完成までに多くの工程を経て完成される西陣織は、各工程に専門の職人や業者がおり、それぞれが技術を高め継承してきたことで最高級の織物が創られてきました。
現代では、デジタル技術を使えば簡単にデザインの作成ができてしまいますが、都では昔ながらの方法で、専門の職人である図案家や自社のデザイン室で作る手描きの繊細な柄表現を大切にし、時代のニーズも反映させながら、着物の美しさをより引き立てる帯のデザインを追求しています。

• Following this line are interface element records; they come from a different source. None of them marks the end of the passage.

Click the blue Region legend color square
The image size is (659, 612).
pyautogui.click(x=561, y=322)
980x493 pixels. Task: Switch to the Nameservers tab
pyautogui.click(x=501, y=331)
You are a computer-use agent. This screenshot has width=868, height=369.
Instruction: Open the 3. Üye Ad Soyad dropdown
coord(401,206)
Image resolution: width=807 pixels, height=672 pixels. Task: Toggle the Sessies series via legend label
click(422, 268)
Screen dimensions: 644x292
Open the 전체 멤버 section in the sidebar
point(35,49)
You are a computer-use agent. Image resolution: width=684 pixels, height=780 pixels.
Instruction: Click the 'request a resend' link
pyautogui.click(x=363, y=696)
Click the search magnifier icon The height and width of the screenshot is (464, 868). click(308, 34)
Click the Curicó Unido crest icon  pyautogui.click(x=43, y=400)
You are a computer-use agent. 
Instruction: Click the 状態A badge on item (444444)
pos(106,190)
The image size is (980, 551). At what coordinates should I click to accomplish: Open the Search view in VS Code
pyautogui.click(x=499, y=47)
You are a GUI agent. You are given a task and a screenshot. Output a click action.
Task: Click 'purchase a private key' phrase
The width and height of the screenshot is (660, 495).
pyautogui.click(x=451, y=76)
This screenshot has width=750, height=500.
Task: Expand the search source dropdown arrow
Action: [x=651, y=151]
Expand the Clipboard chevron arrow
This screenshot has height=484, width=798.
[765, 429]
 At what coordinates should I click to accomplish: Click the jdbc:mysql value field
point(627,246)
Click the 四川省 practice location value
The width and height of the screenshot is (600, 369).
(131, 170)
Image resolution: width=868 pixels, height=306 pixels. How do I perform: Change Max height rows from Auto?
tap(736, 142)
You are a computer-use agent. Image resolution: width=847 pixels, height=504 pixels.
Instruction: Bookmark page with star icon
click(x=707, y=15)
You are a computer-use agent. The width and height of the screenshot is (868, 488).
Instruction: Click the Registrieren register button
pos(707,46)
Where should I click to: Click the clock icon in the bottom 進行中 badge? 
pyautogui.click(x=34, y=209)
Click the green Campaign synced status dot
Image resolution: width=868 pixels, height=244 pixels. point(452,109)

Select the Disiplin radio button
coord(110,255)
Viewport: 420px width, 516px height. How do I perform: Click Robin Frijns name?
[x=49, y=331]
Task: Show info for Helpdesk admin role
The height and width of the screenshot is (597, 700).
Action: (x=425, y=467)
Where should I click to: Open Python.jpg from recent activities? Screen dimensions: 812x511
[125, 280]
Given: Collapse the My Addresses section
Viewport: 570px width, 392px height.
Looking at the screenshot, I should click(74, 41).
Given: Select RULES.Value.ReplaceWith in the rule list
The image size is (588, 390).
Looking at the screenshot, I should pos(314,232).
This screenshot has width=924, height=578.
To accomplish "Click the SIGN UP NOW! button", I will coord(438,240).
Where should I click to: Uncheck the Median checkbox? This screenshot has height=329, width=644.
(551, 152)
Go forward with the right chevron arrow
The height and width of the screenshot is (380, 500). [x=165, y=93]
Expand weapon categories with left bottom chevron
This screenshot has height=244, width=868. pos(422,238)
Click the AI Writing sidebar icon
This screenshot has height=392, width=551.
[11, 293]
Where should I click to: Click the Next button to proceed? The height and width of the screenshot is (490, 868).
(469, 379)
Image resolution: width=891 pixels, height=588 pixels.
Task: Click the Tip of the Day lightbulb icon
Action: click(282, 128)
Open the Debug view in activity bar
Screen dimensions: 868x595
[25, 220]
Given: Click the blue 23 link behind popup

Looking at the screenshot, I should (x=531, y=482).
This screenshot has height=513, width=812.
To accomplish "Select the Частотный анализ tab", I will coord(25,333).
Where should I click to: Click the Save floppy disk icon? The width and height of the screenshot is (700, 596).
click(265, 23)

手織り帯の製造と同時に、紋紙を使って織り上げる自動力織機の研究も重ね、1947(昭和22)年には、織物の最高峰・つづれ帯のジャガード化に成功しました。
これを機にオリジナルの絽綴八寸や、はりま綴八寸、続いて1959(昭和35)年頃より紬袋なごや帯を開発。「世の中にないものを創る」という先代の想いを引き継ぎ、様々な柄や地色に挑戦し、ご提案をしたところ広く受け入れられ、紬帯は都の代名詞となりました。
西陣織の裾野を広げる新しい挑戦
西陣織の技術は職人によって継承され、現代まで途切れることなく繋がってきました。
私たちが創業より大切にしている手織りの技術も、これから未来に繋いでいかなくてはなりません。技術を継承すること、文化を伝えること。これは伝統産業に携わる私たちの使命だと考えています。職人よって染められた糸、一本一本が重なり織られた、本物に触れる感動、豊かな文化に触れる心の豊かさも伝えていきたいと考えています。
和装に触れる機会の少ない現代、西陣織の技術、文化を広く知っていただくための新しい試みとして、2011年に西陣織、手織り職人の技巧を間近で見学することができる職住一体の宿「西陣伊佐町 町家」をオープンしました。
西陣の中央に佇む宿は、昭和初期に建てられた町家をリノベーションし、虫籠窓や土間がある伝統的な京町家の造りを生かしながら最高級木材・高野槙のお風呂をはじめ、床暖房設備、広々としたテーブルなどを揃えた、洗練された寛ぎの空間です。
同じ建物内には西陣織の職人が働く手織り工房が併設されており、手機の心地よい音とともに、町家が建ち並び手機の音があちらこちらから聞こえていた西陣の歴史を肌で感じていただけます。
そして、2016年には「紋紙(手織りの図案)」を保管していた自社ビルのフロアを活用し、クリエーターと企業の交流の場、働く場所としてシェアオフィスとコワーキングスペース「385PLACE」を開業しました。
京都の四方を見渡せるワークスペースには西陣織の技術、歴史の感じられるプロダクトが随所に配置され、西陣織の世界への間口となっています。
古来から続く西陣織の歴史に新しい物語を織り込みながら、「都」は西陣の地から発信し続けます。